Copy every entry word for word. Skip the pictures.

*** Opening Provided records ***

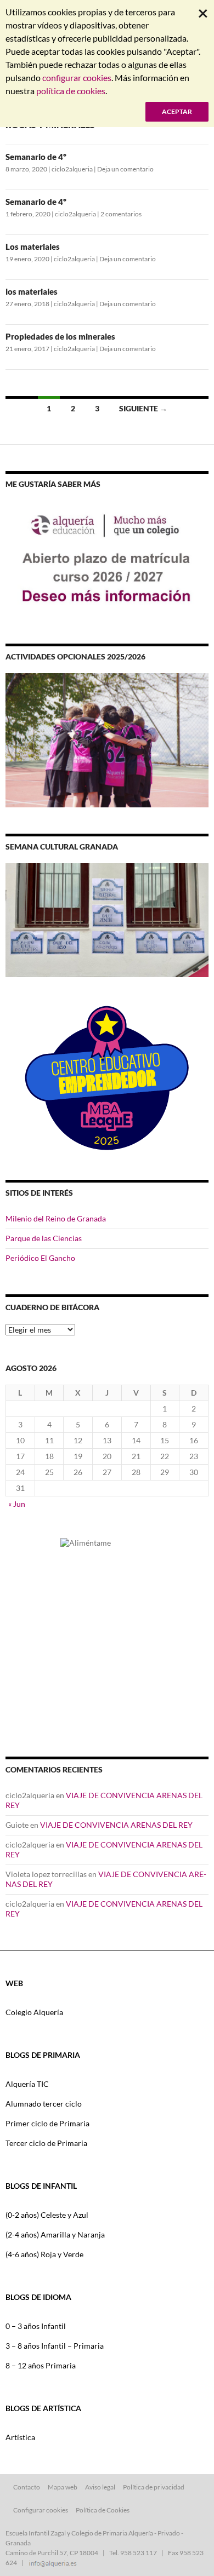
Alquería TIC (27, 2084)
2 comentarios (121, 214)
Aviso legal (100, 2487)
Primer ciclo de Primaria (47, 2123)
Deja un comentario (125, 169)
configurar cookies (76, 77)
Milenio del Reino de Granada (55, 1218)
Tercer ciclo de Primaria (46, 2143)
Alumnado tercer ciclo (43, 2103)
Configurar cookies (40, 2510)
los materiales (31, 291)
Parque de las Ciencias (43, 1238)
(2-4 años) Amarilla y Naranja (55, 2234)
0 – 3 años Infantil (35, 2326)
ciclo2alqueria (72, 169)
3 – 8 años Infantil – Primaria (54, 2345)
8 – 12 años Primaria (40, 2365)
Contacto (26, 2487)
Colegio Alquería (34, 2012)
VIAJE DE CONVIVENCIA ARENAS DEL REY (116, 1824)
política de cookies (70, 90)
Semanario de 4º (35, 157)
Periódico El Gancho (40, 1258)
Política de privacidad (153, 2487)
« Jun (16, 1503)
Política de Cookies (102, 2510)
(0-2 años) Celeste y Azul (46, 2214)
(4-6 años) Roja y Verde (44, 2254)
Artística (20, 2437)
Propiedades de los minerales (60, 336)
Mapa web (62, 2487)
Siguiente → (143, 408)
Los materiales (32, 246)
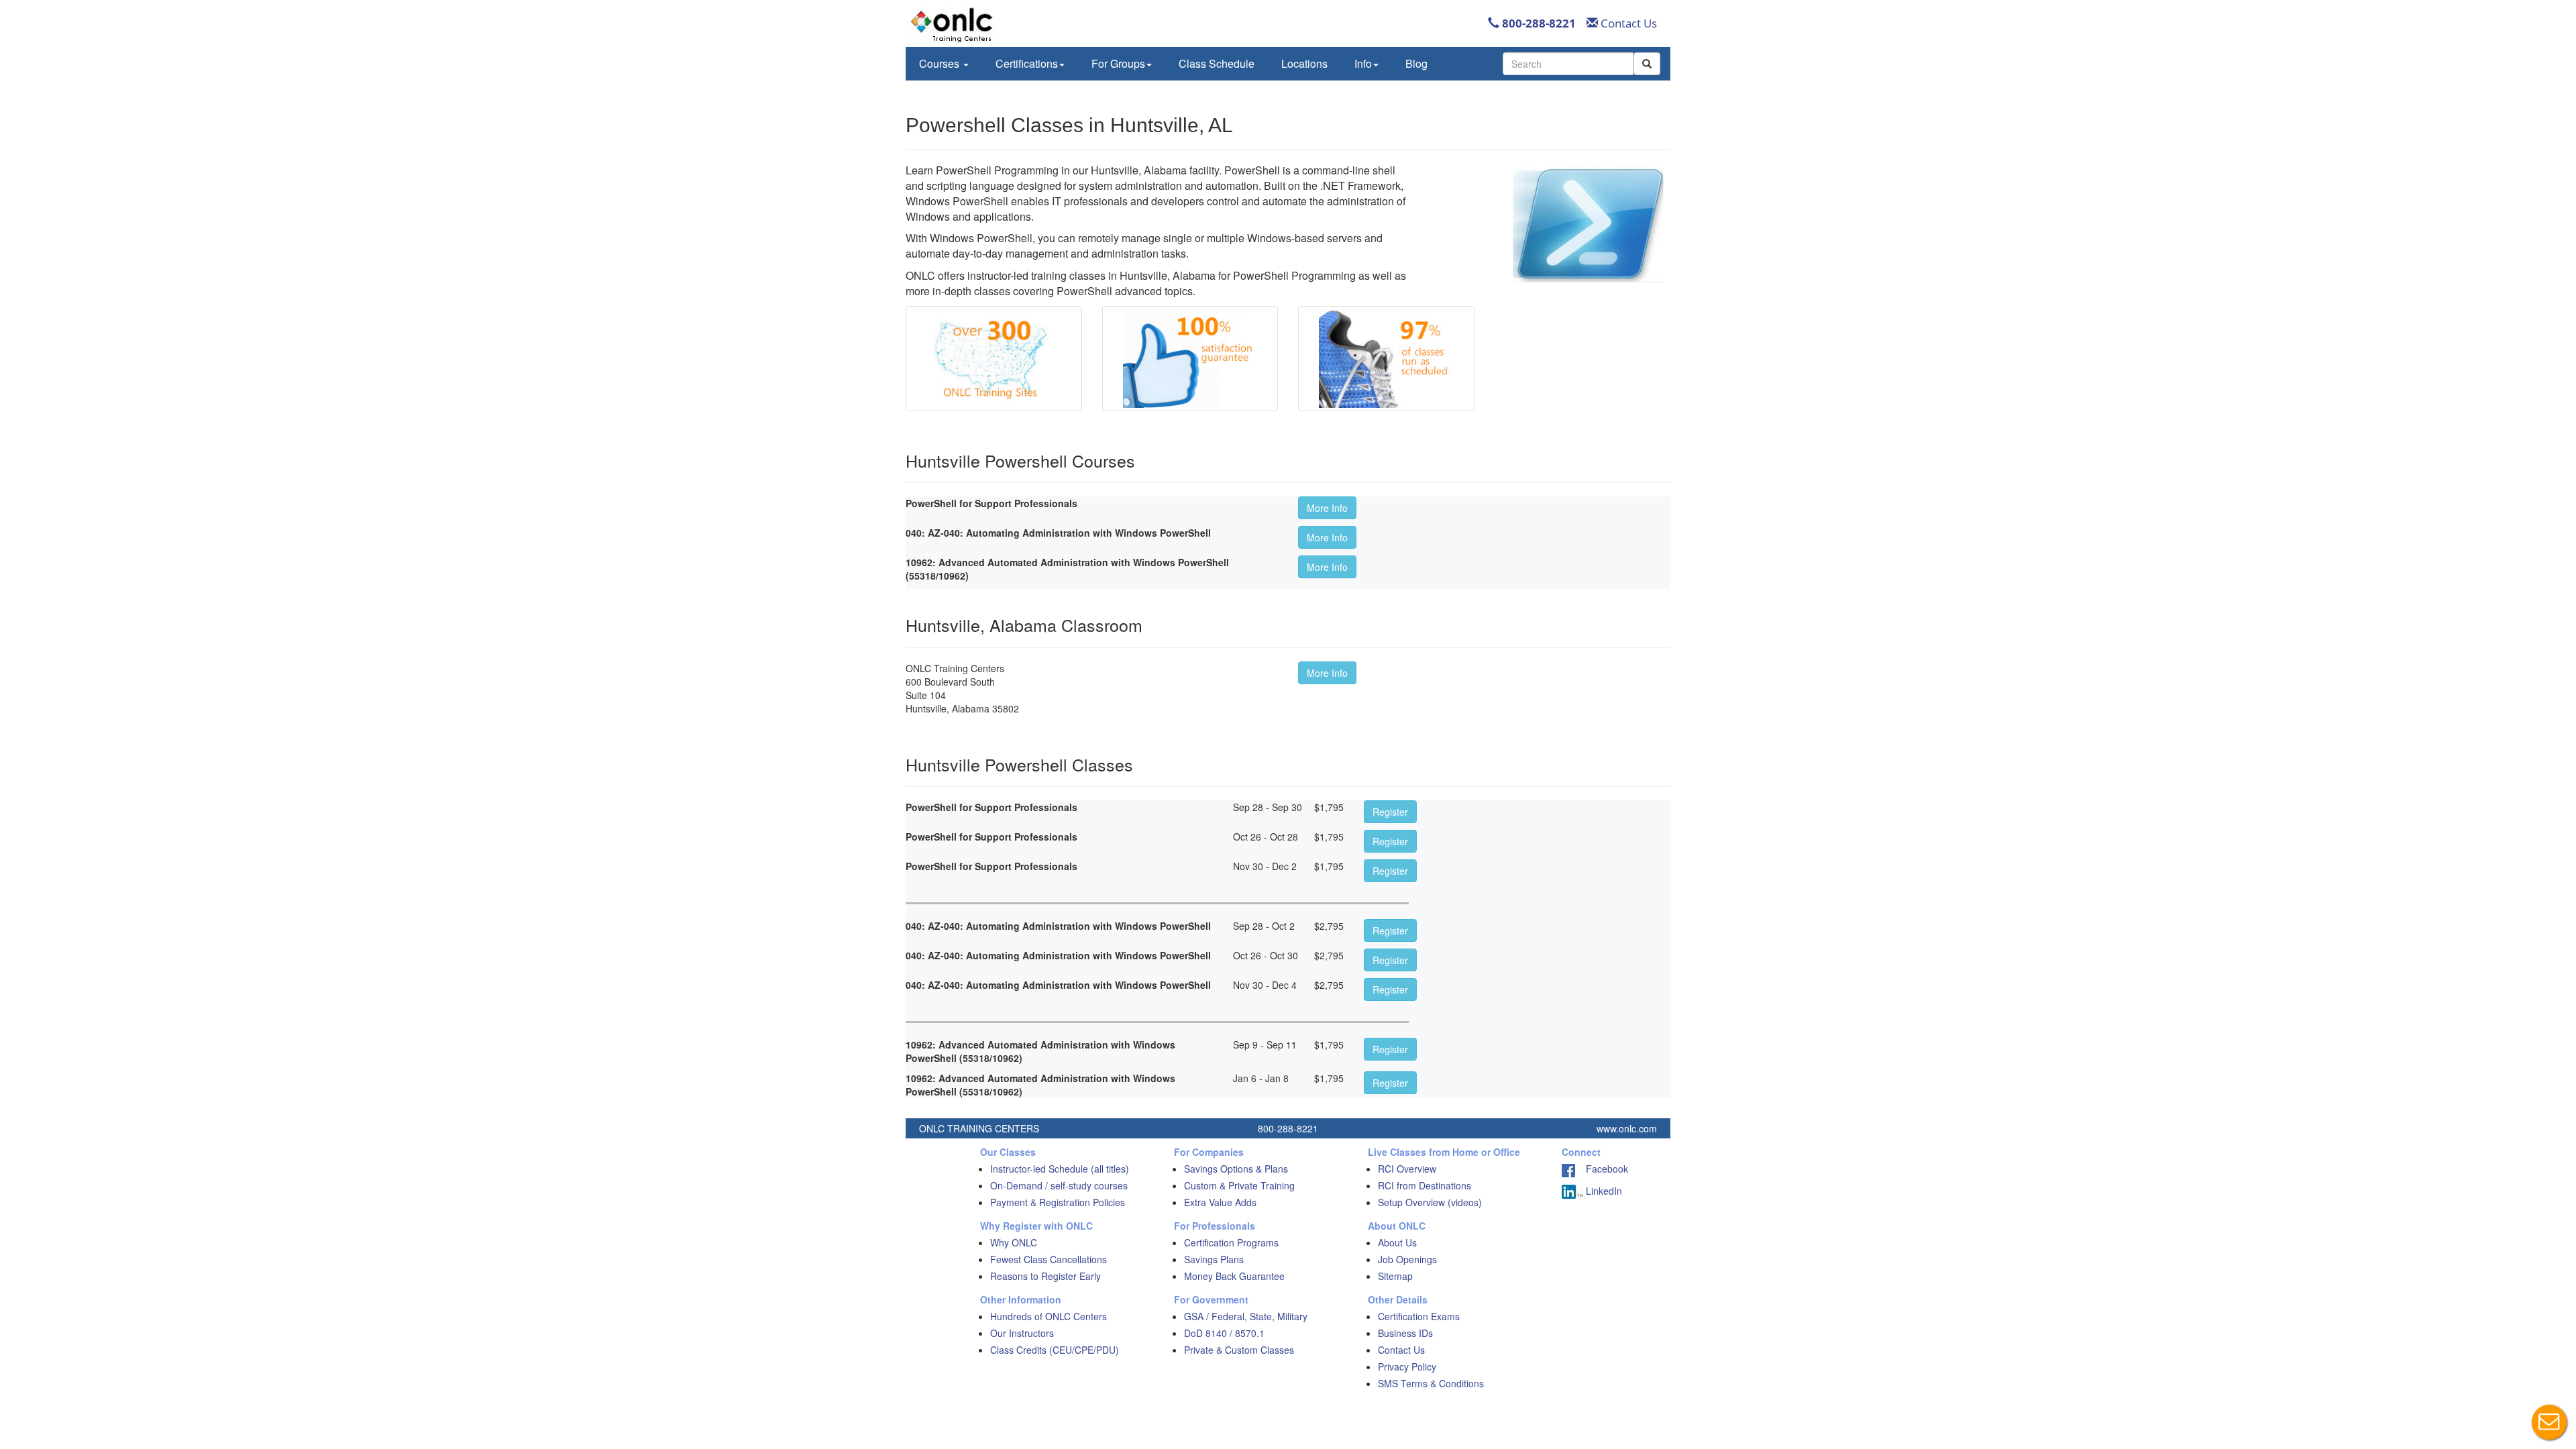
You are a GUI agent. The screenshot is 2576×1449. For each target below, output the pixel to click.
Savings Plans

*** Closing Provided records ***

Answer to this exercise:
Alquería TIC (27, 2084)
2 comentarios (121, 214)
Aviso legal (100, 2487)
Primer ciclo de Primaria (47, 2123)
Deja un comentario (125, 169)
configurar cookies (76, 77)
Milenio del Reino de Granada (55, 1218)
Tercer ciclo de Primaria (46, 2143)
Alumnado tercer ciclo (43, 2103)
Configurar cookies (40, 2510)
los materiales (31, 291)
Parque de las Ciencias (43, 1238)
(2-4 años) Amarilla y Naranja (55, 2234)
0 – 3 años Infantil (35, 2326)
ciclo2alqueria (72, 169)
3 – 8 años Infantil – Primaria (54, 2345)
8 – 12 años Primaria (40, 2365)
Contacto (26, 2487)
Colegio Alquería (34, 2012)
VIAJE DE CONVIVENCIA ARENAS DEL REY (116, 1824)
política de cookies (70, 90)
Semanario de 4º (35, 157)
Periódico El Gancho (40, 1258)
Política de privacidad (153, 2487)
« Jun (16, 1503)
Política de Cookies (102, 2510)
(0-2 años) Celeste y Azul (46, 2214)
(4-6 años) Roja y Verde (44, 2254)
Artística (20, 2437)
Propiedades de los minerales (60, 336)
Mapa web (62, 2487)
Siguiente → (143, 408)
Los materiales (32, 246)
You are a GUI agent. The screenshot is 2576×1449. For each target below, output the pixel to click.
Savings Plans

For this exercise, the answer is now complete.